▶ [Material shown]
--- START ---

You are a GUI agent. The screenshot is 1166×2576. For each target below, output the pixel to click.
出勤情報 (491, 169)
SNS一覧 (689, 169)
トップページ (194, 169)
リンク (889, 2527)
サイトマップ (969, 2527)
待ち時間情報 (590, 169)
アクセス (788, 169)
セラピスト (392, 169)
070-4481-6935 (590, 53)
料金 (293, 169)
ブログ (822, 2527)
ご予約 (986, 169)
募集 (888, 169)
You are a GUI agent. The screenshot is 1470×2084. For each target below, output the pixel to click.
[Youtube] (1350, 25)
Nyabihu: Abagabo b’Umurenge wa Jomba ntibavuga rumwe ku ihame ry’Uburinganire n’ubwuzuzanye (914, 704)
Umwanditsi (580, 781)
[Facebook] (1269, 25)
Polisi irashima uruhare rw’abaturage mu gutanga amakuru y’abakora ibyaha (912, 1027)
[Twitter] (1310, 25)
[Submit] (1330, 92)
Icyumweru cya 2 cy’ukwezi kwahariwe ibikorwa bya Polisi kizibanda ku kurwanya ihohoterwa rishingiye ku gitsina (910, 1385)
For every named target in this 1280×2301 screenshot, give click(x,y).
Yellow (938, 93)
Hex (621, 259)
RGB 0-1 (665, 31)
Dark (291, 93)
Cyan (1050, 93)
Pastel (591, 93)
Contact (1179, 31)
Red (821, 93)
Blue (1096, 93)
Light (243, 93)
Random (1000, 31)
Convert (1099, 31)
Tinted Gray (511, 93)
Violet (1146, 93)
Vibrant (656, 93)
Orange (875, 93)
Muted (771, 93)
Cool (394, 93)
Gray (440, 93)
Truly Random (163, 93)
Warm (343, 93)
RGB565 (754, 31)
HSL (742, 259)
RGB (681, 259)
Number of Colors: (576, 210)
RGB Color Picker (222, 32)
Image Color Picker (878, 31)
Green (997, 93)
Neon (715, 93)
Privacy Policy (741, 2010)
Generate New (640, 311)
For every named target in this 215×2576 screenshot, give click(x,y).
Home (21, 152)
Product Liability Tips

--- END ---

▶ [Exercise details] Please report every line of the records above that contains the word "give".

▶ [Answer]
For every named target in this 1280×2301 screenshot, give click(x,y).
For every named target in this 215×2576 screenshot, give click(x,y).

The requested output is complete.